TIM board slaps down Vivendi moans
It took the TIM board a few days to respond to a bunch of accusations thrown at it by Vivendi, but the result was pretty comprehensive.
March 15, 2019
It took the TIM board a few days to respond to a bunch of accusations thrown at it by Vivendi, but the result was pretty comprehensive.
At the start of the week we reported that the battle between French conglomerate Vivendi and activist investor Elliott for control of Italian operator group TIM had degenerated to the point of resembling an acrimonious custody battle. The latest initiative from Vivendi was to accuse the TIM board of bad behaviour and state that this was the result of it being dominated by Elliott nominees.
That same board has now responded, laying out six Vivendi accusations and addressing each one at considerable length. We’re not going to lie to you, dear reader, the response is far from being a riveting read. But such is our devotion to duty here at Telecoms.com that we’ve digested the essence so you don’t have to. Italics denotes a direct copy from the document and regular font denotes our summaries of the TIM response.
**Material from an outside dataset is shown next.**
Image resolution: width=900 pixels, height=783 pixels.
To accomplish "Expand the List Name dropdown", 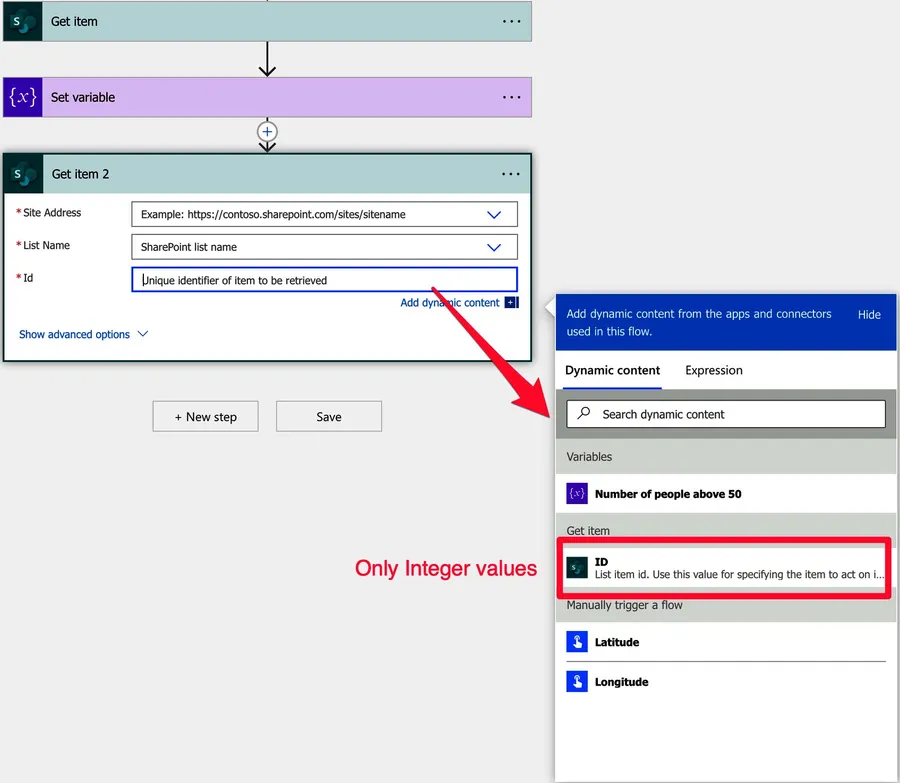I will coord(493,247).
Essentially, according to shareholder Vivendi and Mr de Puyfontaine, the Board is alleged to have:
(i) executed an unwarranted impairment test process which allegedly resulted in an equally unwarranted writedown of goodwill for a grand total of 2 billion euros in the interim report on operations at 30 September 2018;
The reasons for this have already been published and the process was signed off by loads of expert third parties. Furthermore the decision was overwhelmingly approved by the board, including Amos Genish.
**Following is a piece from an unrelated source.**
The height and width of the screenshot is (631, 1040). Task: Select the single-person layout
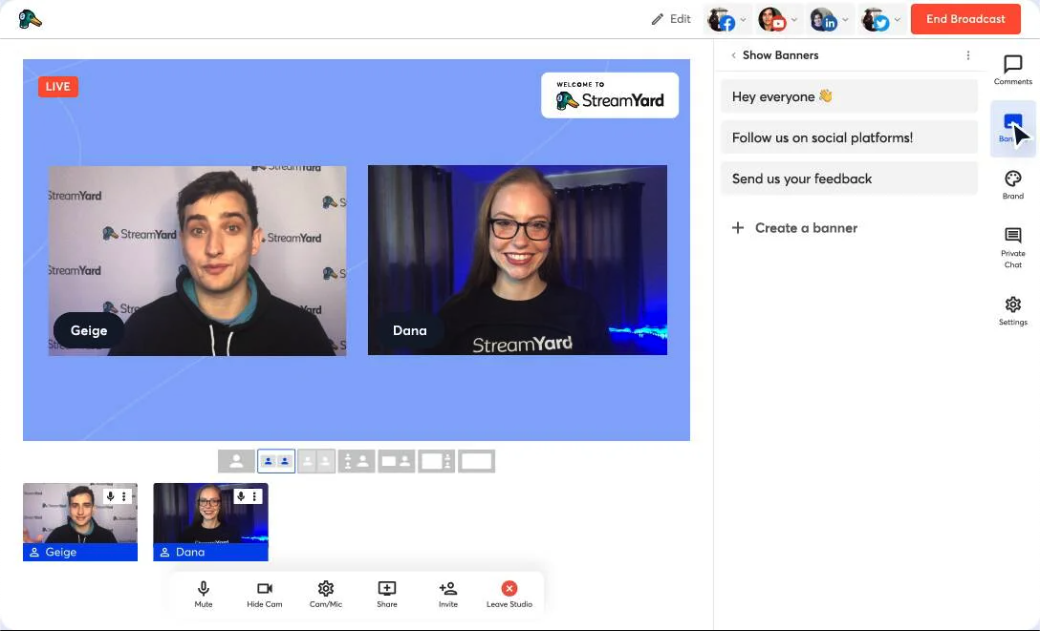coord(235,460)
(ii) utilised the circumstances that led to the impairment to revoke the powers assigned to Mr Amos Genish;
He was doing a rubbish job and there’s loads of evidence to prove it.
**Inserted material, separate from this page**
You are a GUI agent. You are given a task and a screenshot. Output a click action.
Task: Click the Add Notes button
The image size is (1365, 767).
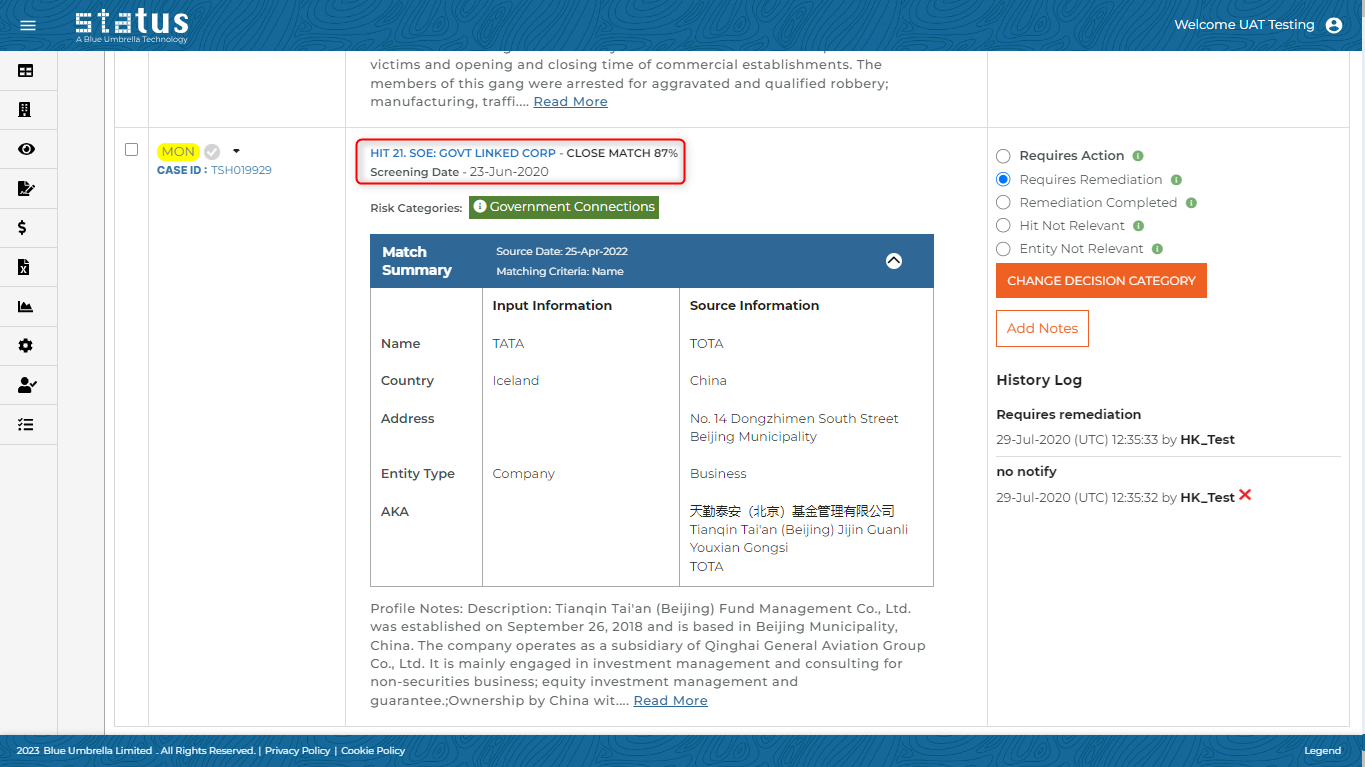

(iii) breached the rules of governance in the process that led to the aforementioned revocation;
He was doing such a rubbish job that we couldn’t waste any time in replacing him as CEO.
(iv) breached the rules of governance in the process whereby powers were attributed to Mr Luigi Gubitosi;
See previous answer.
(v) breached the current regulations on the occasion of Vivendi’s request for a TIM shareholders’ meeting to be called to:
(a) appoint the external auditors for the period 2019-2027;
(b) revoke the mandates of five directors, in the persons of Fulvio Conti, Alfredo Altavilla, Massimo Ferrari, Dante Roscini and Paola Giannotti de Ponti, and
(c) appoint five Directors, in the persons of Franco Bernabè, Rob van der Valk, Flavia Mazzarella, Gabriele Galateri di Genola and Francesco Vatalaro, to replace those whose mandates were revoked;
We already addressed this. Everything was done by the book and loads of experts will back us up on that.
(vi) breached current law on the occasion of the announcement to the market of preliminary 2018 results below the consensus and prudent estimates for the first half of 2019, allegedly thus causing a fall in the share price, as well as a loss of trust among investors.
On the contrary the law obliged us to make that announcement.
The response concludes by noting, as it was bound to, that Vivendi’s accusations are groundless and everything the board’s actions have been exemplary and beyond reproach. Vivendi can’t have expected anything else, but at least it forced the board to explain itself fully ahead of the shareholder meeting at the end of this month. It will presumably spend the intervening time picking holes in it.